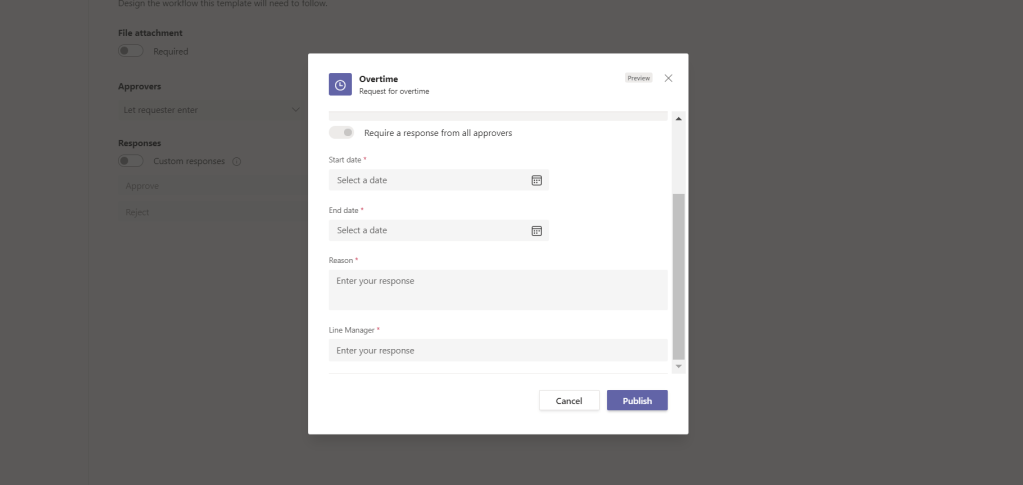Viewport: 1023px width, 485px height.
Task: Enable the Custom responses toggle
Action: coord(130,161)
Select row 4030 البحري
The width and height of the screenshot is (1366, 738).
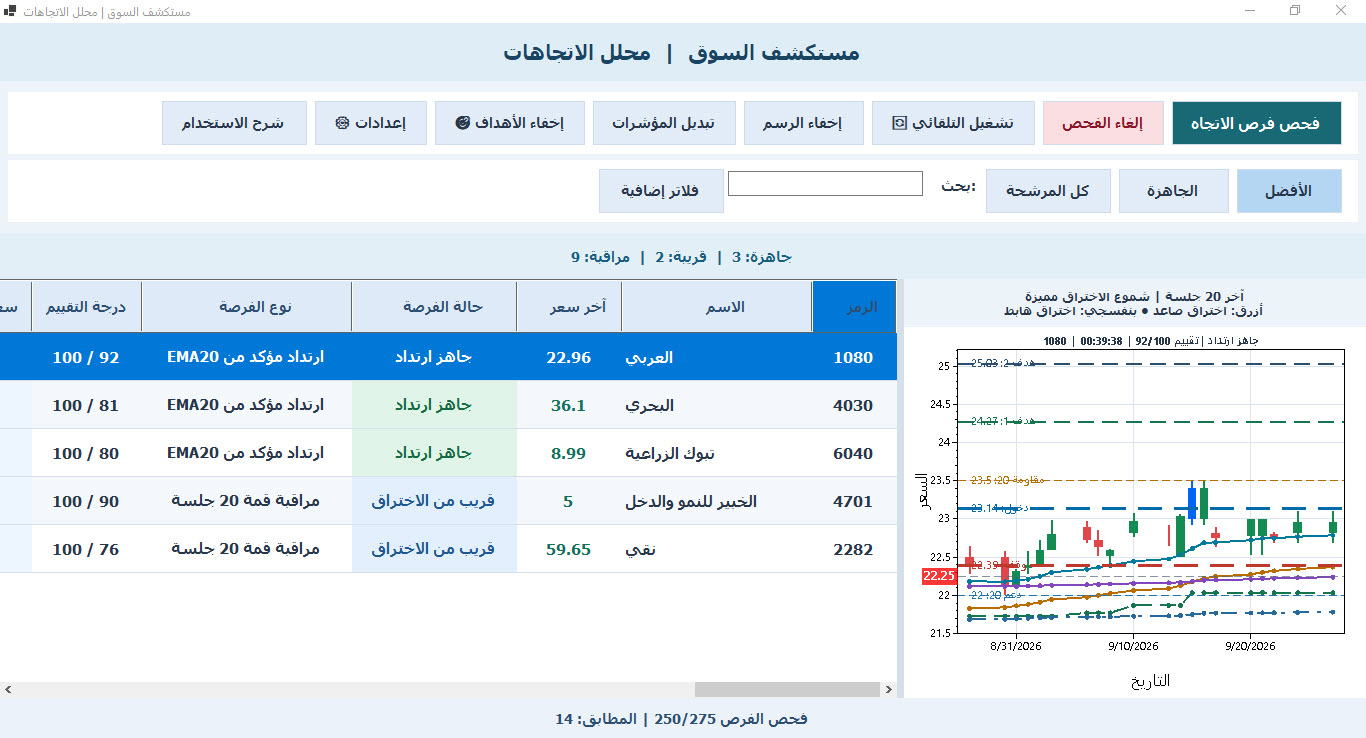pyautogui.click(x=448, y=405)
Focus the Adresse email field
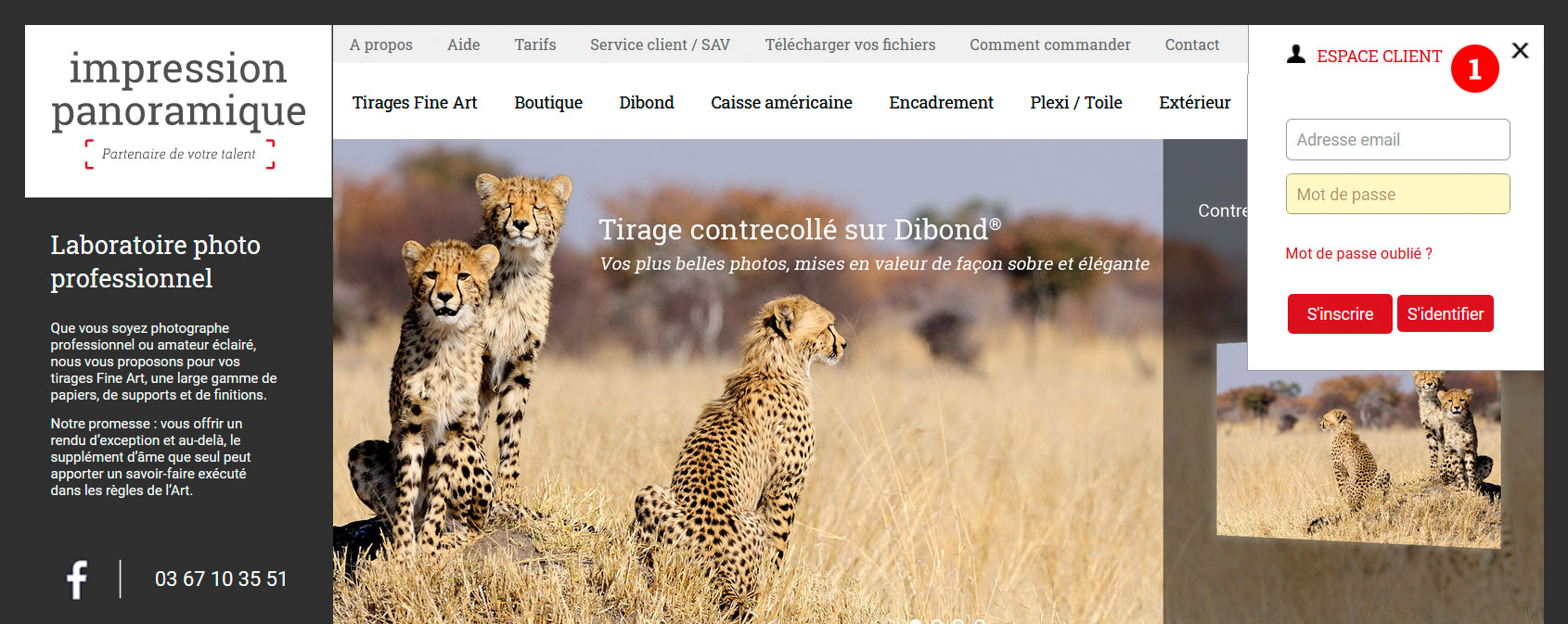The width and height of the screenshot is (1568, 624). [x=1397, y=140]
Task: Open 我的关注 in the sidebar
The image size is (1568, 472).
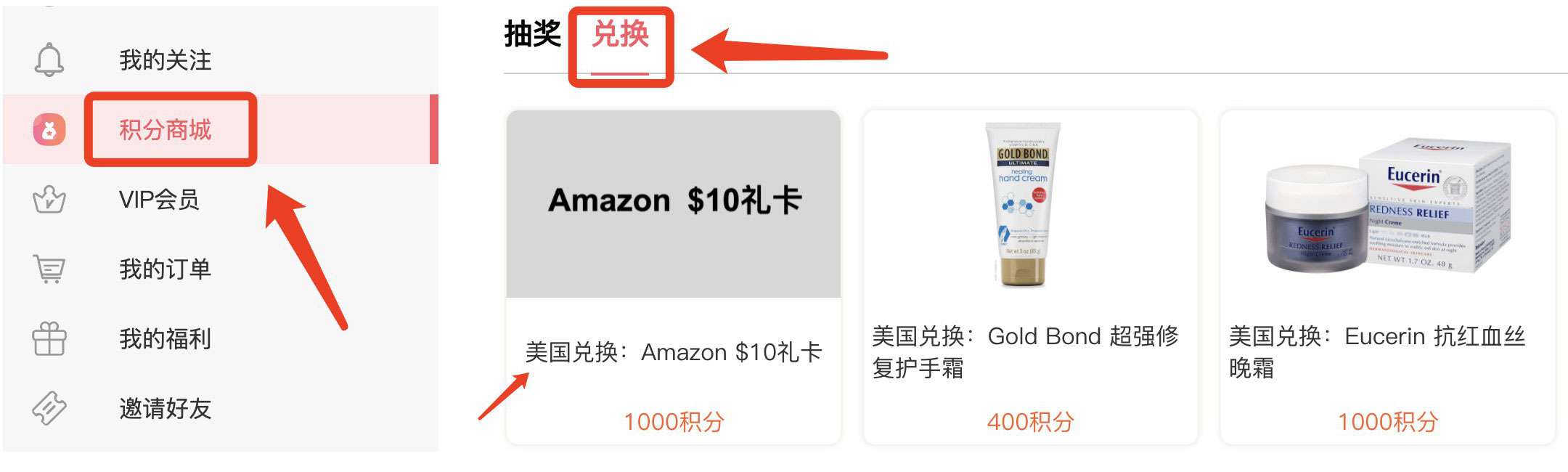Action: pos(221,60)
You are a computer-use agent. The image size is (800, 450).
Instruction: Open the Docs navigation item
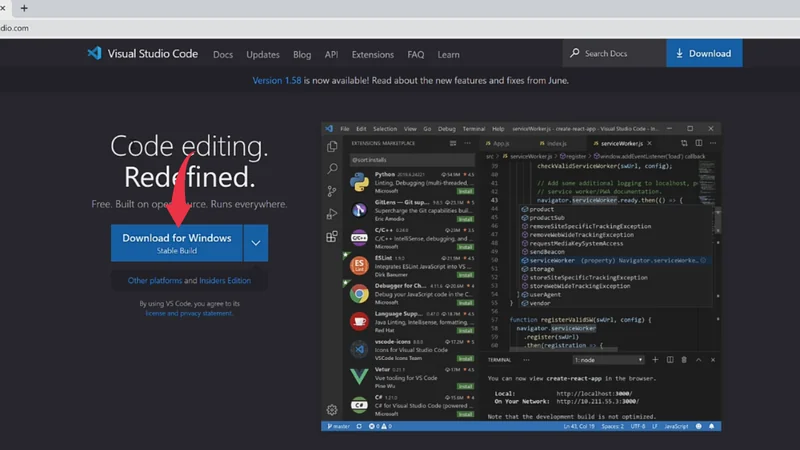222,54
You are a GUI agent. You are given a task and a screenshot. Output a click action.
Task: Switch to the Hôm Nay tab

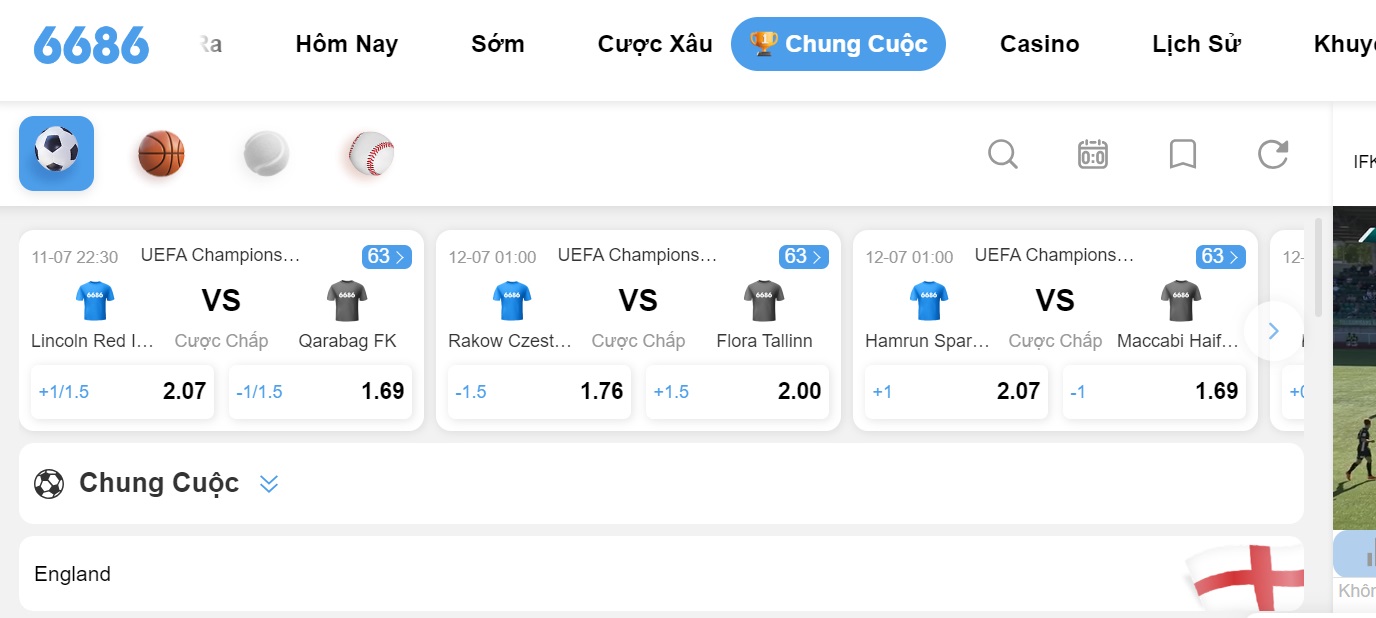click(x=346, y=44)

##########

What is needed is an exact repeat of only the lines from the one containing "Focus the Adresse email field" through the last line of the listing above, both ends included, without the pictures.

▸ Solution to the problem
Focus the Adresse email field
The width and height of the screenshot is (1568, 624). [x=1397, y=140]
Task: Open 我的关注 in the sidebar
The image size is (1568, 472).
Action: pos(221,60)
You are a computer-use agent. The image size is (800, 450).
Instruction: Open the Docs navigation item
222,54
You are a GUI agent. You are given a task and a screenshot. Output a click action.
Task: Switch to the Hôm Nay tab

click(x=346, y=44)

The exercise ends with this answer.